Dubai - New law will take effect in six months, after being published in the official gazette
Published: Sun 25 Sep 2016, 12:00 AM
Updated: Sun 25 Sep 2016, 12:57 PM
The UAE cabinet has passed a resolution to amend the law on communicable diseases in the country.
The UAE council of ministers has issued resolution No (33) for 2016 regarding the executive bylaw of the federal law No (14) for 2014 on fighting the communicable diseases, which will take effect in six months, after being published in the official gazette.
Dr Amin Hussain Al Amiri, Assistant Undersecretary of Public Health Policies and Licensing of Ministry of Health and Prevention, said that the cabinet resolution includes (23) articles, which contain the definitions of the terms used and the ways to report such diseases, including those diseases that could be transmitted from animals.
Under the proposed law, the minister of health and prevention can amend any of the tables attached with the resolution as and whenever necessary, in coordination with the health bodies, subjected to that a decision on the amendment must be published in the official gazette.
The cabinet resolution also includes the measures that ought to be followed when any of the listed communicable diseases are discovered and how to fight it.
Furthermore, it includes the rights and duties of patients with communicable diseases; conditions on isolation and quarantine; procedures in dealing with the deaths and those arrive in the country with infections or suspected to be infected of such diseases.
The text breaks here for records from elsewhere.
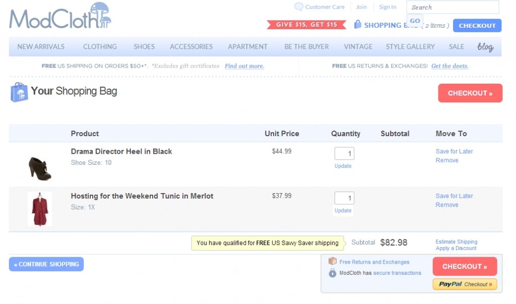The image size is (516, 304).
Task: Pay using the PayPal Checkout button
Action: (x=465, y=284)
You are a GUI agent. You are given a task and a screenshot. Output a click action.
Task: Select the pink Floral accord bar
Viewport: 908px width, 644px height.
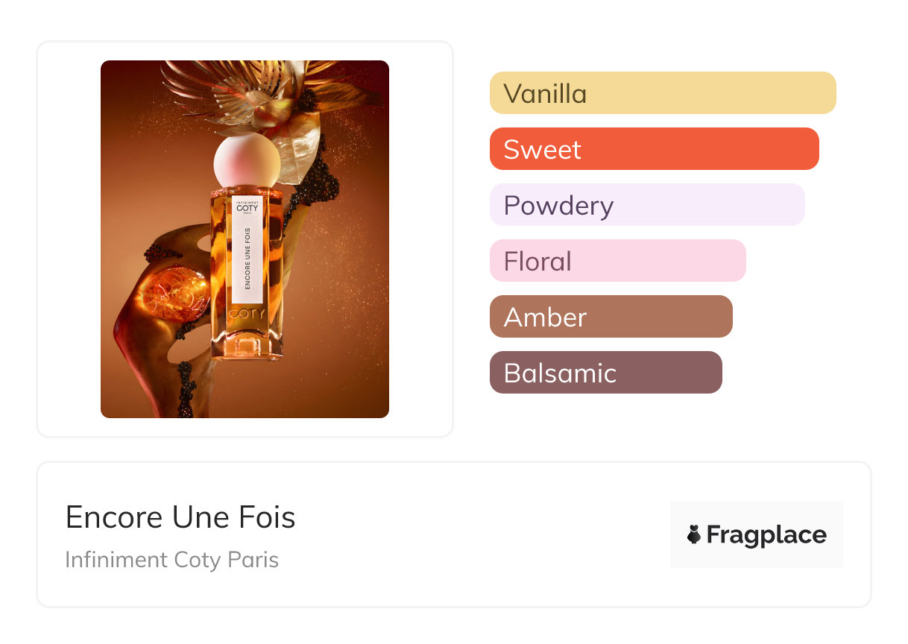(617, 261)
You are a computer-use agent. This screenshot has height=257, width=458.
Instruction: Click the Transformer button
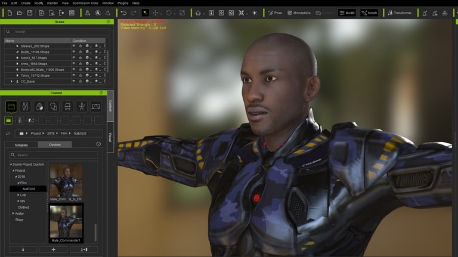tap(399, 13)
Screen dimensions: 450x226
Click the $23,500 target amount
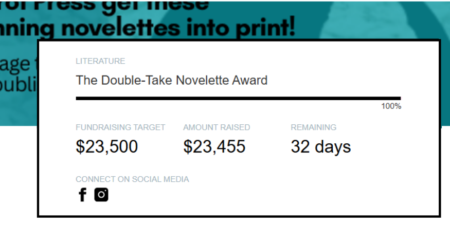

The resolution has an appendix for the form used to report any communicable disease, level of isolation at hospitals, and a table on the very dangerous contagious diseases such as plague, the yellow fever, anthrax, Mad cow disease, Hepatitis type (B) & (C), HIV / Aids as well as some moderately hazardous diseases such as the avian flu, cholera, malaria, tuberculosis, measles, whooping cough and tetanus.
Dr Al Amiri stressed that the cabinet resolution highlights the country's strategy on promoting the levels of health services and the importance to update the health legislatives and revise them continuously in coordination with the World Health Organisation (WHO).